GIVEN TEXT
▶

In another embodiment the computing device(s) and the Companion Electronic Device(s) can communicate to each other their respective battery and or thermal states and based upon a policy, preference or procedure can reassign the computational tasks currently being executed or scheduled to be executed to each other or to a server they may be connected to in order to reduce power consumption on either device or to reduce the thermal activity on either device or to put the activity on to a device or server which has enhanced thermal capabilities so as to more effectively deal with thermal loads in the overall system.

The upscaling/downscaling of the Computing Device or the Companion Electronic Device docked/connected system parameters could be invoked by these application-specific power availability or thermal characteristic based on one or any combination of these methods.

Additionally, Computing Device and/or Companion Electronic Device could request or require to distribute processing tasks between each other dynamically, based upon battery voltage and or thermal status for example, when the two devices come into close proximity of one another or when one's battery power is low.

In these or in other embodiments, the Computing Device and the Companion Electronic Device may additionally communicate other status information to each other in order to facilitate upscaling/downscaling or other behavior modifications, such as one device using capabilities of the other device in preference to its own. Examples of such status communications could include but are not limited to: Available general purpose processing power, availability or presence of specific processing capability (such as the presence of a graphic processing unit). available runtime or storage memory, battery capacity, peripheral availability, function availability (e.g., camera).

◀

GIVEN REQUEST A
In the passage about the Computing Device and the Companion Electronic Device, what example of a specific processing capability is given?
GIVEN REQUEST B
Extend the passage about the Computing Device and the Companion Electronic Device, picking up after its final sentence.

SUPPLIED RECORDS

▶

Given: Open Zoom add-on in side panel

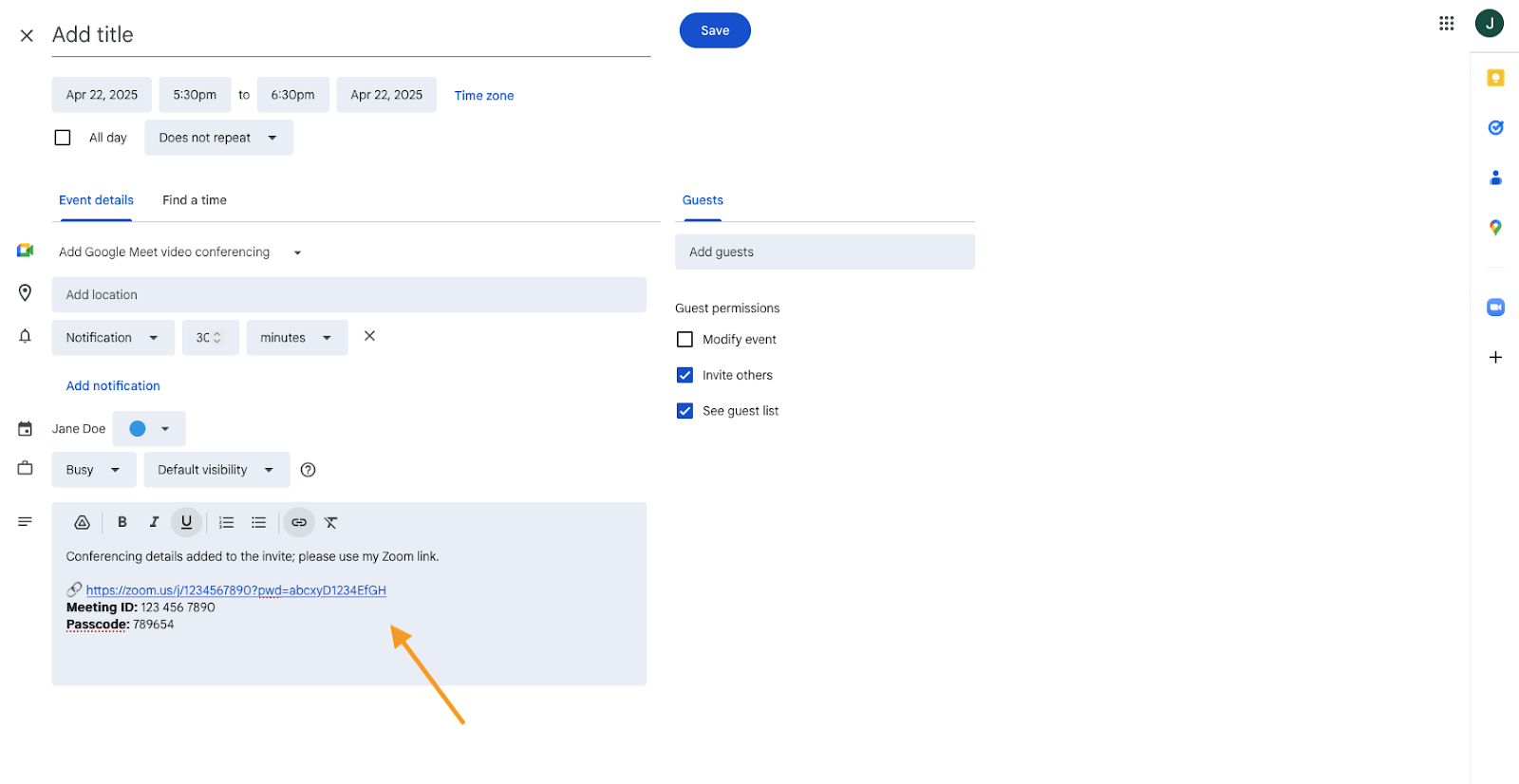Looking at the screenshot, I should tap(1495, 308).
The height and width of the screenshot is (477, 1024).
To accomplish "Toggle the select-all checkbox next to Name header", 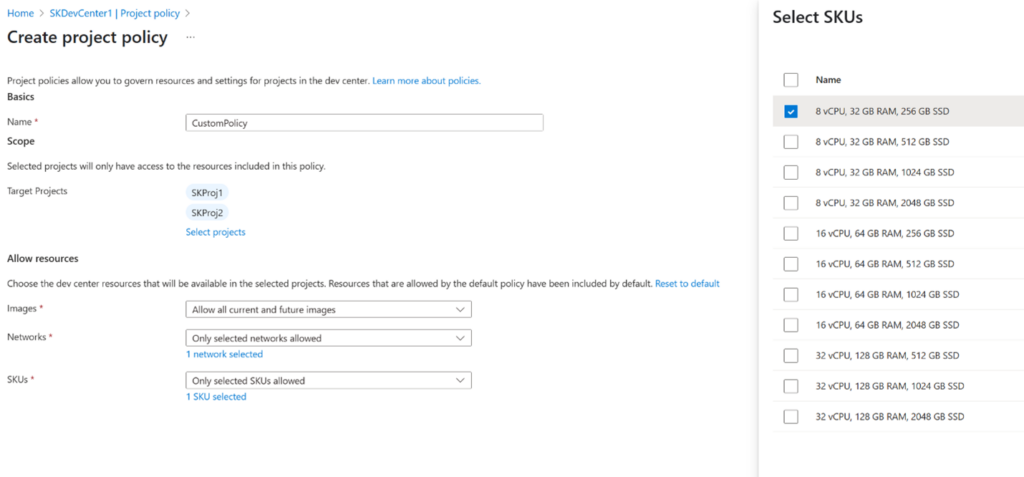I will click(x=791, y=79).
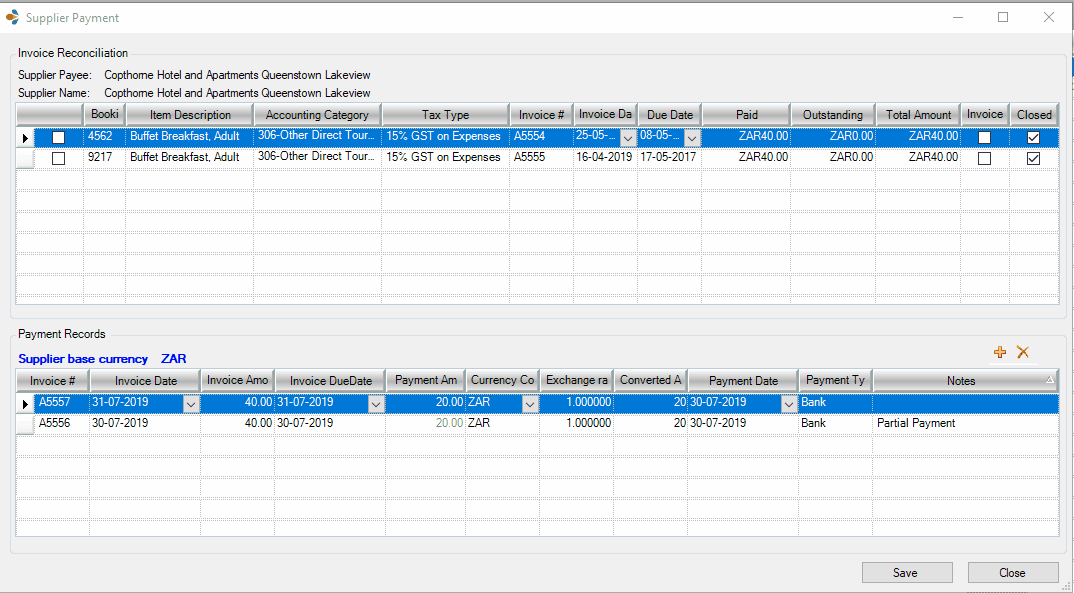Screen dimensions: 1074x593
Task: Open the Invoice Date picker for payment A5557
Action: (x=191, y=403)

◀

ANSWER A
The presence of a graphic processing unit.

ANSWER B
This invention can be implemented via specific hardware or software/firmware changes to the processors used with the computing devices and or the companion electronic devices or servers connected to them or by software on the devices by an application or at the OS kernel or firmware level or other software means or be used alone or in conjunction with the invention below to create new p states for the smart Computing Device processor when the unit is docked. It is also possible to generate multiple new p states for any processor depending on the charge levels of the batteries within the dock.

• 2. Solving the issues of higher and lower voltages and powers in multiple devices used in multiple configurations

It is critical in any mobile solution to balance performance (including speed) with the usage time between charges and to efficiently manage the thermal characteristics of the unit. This element of the invention governs the way in which the operational voltages of key components in the system are altered when the Computing Device is docked and therefore able to access an additional power source and different thermal resources. This control covers but is not limited to amending the voltage and current supply within and to the processor units and memory depending on the type of activity being performed e.g. lower voltage for playing background music, higher voltage for encoding video or playing games. It also covers the amendment of the voltage and current of processor units and memory depending on the battery charge status and also the amendment when physically connected to the Computing Device. E.g. the computing device uses a higher voltage when able to access the companion electronic device power source and able to utilise its enhanced thermal capabilities. Prior art exists for the manipulation of silicon voltage within a PC or Computing Device as a single device. The novel part of the invention is that the voltage used for a given type of content e.g. web browsing or game play will vary based on the available battery charge and can therefore be higher when the Computing Device is physically connected and able to use the thermal resources and power supply capability within the companion electronic device.

The Computing Device could have multiple or variable power supplies of different voltage, or power for example, that could be used for lower power/higher performance, etc. software and or hardware contained within the processors present with the computing device or elsewhere within the computing device and or software running on the computing device such as Firmware, RTOS, OS and or applications could enable or invoke these modes. The companion electronic device could also have multiple or variable power supplies of different voltage, or power for example, that could be used for lower power/higher performance, etc. software and or hardware contained within the processors present with the companion electronic device(s) or elsewhere within the companion electronic device(s) and or software running on the companion electronic device(s) such as Firmware, RTOS, OS and or applications could enable or invoke these modes.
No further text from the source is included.